Conway along with James Halverson, David Lofy and Kurtis Polishinkski were the four current UW-Eau Claire students who participated in the parade, with four alumni.

The students had this opportunity to march in front of millions, donning the group’s white and green uniforms, because they are all current or former members of The Madison Scouts Drum & Bugle Corps. The Madison Scouts is a premiere youth group based on performing. It selects its members from an audition process, and each summer the group tours the country.

More than two years ago a former director of The Madison Scouts contacted the folks at Macy’s to vie for the group to have a spot in the famous parade.
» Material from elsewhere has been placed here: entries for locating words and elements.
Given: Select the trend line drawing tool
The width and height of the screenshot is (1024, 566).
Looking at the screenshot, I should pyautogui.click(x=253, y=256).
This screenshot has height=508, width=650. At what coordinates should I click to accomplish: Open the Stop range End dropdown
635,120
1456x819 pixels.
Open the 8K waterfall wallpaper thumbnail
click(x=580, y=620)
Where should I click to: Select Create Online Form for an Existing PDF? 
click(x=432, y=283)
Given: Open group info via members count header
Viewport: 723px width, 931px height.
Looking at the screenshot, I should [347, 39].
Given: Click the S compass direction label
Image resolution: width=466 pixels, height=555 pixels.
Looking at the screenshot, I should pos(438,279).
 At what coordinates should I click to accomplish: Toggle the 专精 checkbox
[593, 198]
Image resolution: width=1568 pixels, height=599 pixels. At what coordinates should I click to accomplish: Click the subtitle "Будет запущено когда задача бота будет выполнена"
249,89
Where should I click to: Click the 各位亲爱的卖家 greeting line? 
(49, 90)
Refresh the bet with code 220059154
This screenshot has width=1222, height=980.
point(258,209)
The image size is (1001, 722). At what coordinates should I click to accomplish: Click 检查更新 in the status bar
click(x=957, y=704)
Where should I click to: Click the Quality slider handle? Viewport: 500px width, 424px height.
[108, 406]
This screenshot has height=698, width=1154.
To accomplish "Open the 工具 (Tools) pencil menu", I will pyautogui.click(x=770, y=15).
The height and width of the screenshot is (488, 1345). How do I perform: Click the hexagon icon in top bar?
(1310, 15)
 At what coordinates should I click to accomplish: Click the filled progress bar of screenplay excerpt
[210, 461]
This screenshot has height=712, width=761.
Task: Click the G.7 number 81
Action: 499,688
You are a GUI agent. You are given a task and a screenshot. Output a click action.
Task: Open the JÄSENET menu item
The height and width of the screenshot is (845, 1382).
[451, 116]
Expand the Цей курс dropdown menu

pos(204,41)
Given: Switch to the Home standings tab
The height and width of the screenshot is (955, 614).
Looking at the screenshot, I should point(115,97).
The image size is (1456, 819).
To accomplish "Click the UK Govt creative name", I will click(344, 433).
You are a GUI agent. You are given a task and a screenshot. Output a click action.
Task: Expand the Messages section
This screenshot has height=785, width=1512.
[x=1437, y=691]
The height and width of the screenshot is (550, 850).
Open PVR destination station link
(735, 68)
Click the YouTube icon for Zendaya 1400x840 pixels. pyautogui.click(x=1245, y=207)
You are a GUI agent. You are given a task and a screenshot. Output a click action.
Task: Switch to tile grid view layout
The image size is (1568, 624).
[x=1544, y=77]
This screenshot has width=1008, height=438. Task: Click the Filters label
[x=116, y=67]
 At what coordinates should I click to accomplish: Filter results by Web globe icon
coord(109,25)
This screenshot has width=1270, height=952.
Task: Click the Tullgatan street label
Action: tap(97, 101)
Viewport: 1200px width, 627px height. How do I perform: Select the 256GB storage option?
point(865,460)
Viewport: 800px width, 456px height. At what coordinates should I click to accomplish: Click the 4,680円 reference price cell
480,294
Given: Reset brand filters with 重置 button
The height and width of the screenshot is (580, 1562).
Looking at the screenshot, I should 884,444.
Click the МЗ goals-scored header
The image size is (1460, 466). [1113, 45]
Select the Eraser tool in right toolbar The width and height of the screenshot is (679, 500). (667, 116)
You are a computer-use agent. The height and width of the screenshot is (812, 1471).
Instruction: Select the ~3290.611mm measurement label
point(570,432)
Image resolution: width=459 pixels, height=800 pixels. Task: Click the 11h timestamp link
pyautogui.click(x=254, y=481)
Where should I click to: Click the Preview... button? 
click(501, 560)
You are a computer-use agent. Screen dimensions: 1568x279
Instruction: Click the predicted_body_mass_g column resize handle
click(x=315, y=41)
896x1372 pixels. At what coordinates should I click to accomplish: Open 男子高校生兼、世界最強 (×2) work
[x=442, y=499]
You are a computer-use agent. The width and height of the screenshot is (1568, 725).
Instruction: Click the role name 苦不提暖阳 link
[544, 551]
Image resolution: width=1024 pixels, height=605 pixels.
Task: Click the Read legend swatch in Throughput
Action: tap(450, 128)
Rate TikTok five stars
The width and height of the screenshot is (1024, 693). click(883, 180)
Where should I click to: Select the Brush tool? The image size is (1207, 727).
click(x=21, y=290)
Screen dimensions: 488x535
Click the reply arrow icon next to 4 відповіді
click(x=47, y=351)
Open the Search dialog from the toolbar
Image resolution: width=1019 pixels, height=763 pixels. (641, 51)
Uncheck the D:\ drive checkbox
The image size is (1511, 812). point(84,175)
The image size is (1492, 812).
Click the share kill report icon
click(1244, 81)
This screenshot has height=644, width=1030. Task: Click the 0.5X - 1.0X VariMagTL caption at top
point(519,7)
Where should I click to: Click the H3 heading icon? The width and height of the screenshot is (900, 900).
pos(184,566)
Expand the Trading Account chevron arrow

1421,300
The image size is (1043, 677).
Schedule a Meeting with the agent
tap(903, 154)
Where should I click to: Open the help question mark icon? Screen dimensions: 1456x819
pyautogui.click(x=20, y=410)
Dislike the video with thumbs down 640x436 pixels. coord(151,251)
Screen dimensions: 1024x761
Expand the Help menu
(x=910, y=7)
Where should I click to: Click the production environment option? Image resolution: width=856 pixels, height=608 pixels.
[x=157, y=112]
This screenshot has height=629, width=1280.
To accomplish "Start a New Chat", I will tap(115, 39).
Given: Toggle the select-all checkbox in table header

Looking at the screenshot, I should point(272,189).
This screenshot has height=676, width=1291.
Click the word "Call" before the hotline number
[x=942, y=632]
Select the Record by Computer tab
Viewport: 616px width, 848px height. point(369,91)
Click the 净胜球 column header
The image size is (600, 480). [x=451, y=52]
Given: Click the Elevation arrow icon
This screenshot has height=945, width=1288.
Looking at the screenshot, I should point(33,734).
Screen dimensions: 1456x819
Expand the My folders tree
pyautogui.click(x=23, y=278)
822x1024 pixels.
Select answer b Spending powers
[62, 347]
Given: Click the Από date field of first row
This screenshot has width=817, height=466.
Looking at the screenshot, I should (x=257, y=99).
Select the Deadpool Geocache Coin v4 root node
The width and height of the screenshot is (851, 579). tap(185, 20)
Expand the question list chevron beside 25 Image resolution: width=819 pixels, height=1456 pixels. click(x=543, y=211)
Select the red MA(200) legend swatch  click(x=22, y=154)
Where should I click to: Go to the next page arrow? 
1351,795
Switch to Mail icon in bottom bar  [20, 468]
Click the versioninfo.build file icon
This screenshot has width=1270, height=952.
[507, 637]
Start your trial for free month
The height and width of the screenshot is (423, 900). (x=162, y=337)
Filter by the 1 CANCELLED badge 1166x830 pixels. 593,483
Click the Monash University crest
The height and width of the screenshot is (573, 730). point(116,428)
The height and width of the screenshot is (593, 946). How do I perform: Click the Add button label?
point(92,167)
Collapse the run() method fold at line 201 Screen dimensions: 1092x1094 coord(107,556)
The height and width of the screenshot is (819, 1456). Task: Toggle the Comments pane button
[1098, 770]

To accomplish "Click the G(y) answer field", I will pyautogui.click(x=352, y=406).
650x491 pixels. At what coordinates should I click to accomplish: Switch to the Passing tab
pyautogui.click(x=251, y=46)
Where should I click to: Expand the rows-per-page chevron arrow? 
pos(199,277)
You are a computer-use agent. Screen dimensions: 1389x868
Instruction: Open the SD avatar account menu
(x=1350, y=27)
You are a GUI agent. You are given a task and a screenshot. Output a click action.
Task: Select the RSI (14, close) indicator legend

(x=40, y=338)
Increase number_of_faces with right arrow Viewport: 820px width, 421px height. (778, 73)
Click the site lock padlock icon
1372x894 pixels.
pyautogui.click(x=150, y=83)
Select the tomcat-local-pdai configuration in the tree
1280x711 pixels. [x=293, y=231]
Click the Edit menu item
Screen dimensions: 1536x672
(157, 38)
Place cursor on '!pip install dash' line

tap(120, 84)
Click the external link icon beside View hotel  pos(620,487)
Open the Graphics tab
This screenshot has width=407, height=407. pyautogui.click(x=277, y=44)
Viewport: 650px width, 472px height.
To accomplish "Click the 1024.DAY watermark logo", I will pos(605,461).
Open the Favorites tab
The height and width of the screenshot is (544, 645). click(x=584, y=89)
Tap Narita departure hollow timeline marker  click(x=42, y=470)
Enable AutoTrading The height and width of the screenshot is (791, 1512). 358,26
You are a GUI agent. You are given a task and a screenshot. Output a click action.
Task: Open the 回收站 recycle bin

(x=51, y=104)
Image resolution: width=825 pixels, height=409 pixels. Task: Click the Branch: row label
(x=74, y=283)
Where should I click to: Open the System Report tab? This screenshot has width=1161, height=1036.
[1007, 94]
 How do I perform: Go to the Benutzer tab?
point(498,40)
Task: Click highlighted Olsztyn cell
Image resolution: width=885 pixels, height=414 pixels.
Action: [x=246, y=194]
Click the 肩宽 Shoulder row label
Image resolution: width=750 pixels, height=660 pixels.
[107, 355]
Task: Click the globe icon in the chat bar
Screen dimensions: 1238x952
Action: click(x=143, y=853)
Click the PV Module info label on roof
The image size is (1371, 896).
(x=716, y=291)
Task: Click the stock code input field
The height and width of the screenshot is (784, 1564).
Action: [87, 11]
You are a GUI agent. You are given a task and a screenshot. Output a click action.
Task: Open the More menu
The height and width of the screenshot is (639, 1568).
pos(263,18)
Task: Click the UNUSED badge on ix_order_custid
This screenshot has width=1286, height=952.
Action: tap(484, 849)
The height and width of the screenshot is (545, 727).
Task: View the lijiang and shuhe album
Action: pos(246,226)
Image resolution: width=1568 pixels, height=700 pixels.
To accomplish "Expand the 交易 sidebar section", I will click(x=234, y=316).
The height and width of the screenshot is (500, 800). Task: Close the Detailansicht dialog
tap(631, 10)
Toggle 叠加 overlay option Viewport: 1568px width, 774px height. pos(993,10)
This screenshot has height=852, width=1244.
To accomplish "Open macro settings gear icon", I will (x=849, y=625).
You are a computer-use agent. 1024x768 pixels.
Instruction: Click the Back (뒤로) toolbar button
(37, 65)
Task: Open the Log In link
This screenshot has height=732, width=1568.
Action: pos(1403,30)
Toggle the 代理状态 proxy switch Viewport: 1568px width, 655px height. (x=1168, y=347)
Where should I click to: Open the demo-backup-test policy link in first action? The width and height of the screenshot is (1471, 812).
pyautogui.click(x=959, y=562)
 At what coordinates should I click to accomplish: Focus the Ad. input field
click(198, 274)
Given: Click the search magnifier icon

“This is the biggest coverage our group will ever see,” Halverson said, noting the group was the “Santa band,” marching in front of the parade’s famous grand finale: Santa on his sleigh. “It was just fun to be there and be in the city.”

The experience culminated in the band standing on the steps of The New York Post Office, playing a song and literally stopping traffic, Halverson said, noting it made him and the others “feel like little celebrities for a bit.”

The opportunity to march the streets of the Big Apple was open to anyone who has ever been involved with the scouts. It attracted 329 alumni, 97 current members ranging from 15-75 years old and from 40 states and six different countries.

The group’s executive director, Chris Komnick, said in a press release the parade provided a great opportunity to celebrate the 76-year history of the corps.

Conway said the nearly 3-mile trek from Central Park to Macy’s Herald Square was cold, but thrilling, an experience he is “struggling to put into words.”

The New Yorkers and tourists alike who lined the parade route cheered excitedly the entire time, Conway recalled. He said the energy from the crowd was exhilarating and so loud that he was unable to hear his own mother’s encouraging words from the sidelines.

Mostly, it offered the group a chance to reunite with people they hadn’t seen for a while or alumni they had never met, Conway said, noting rekindling those relationships was a highlight for him.

“After thinking my time was done with marching, this was a really rare opportunity,” Conway said.

“It was a once in a lifetime opportunity, so I wanted to seize it,” Halverson echoed.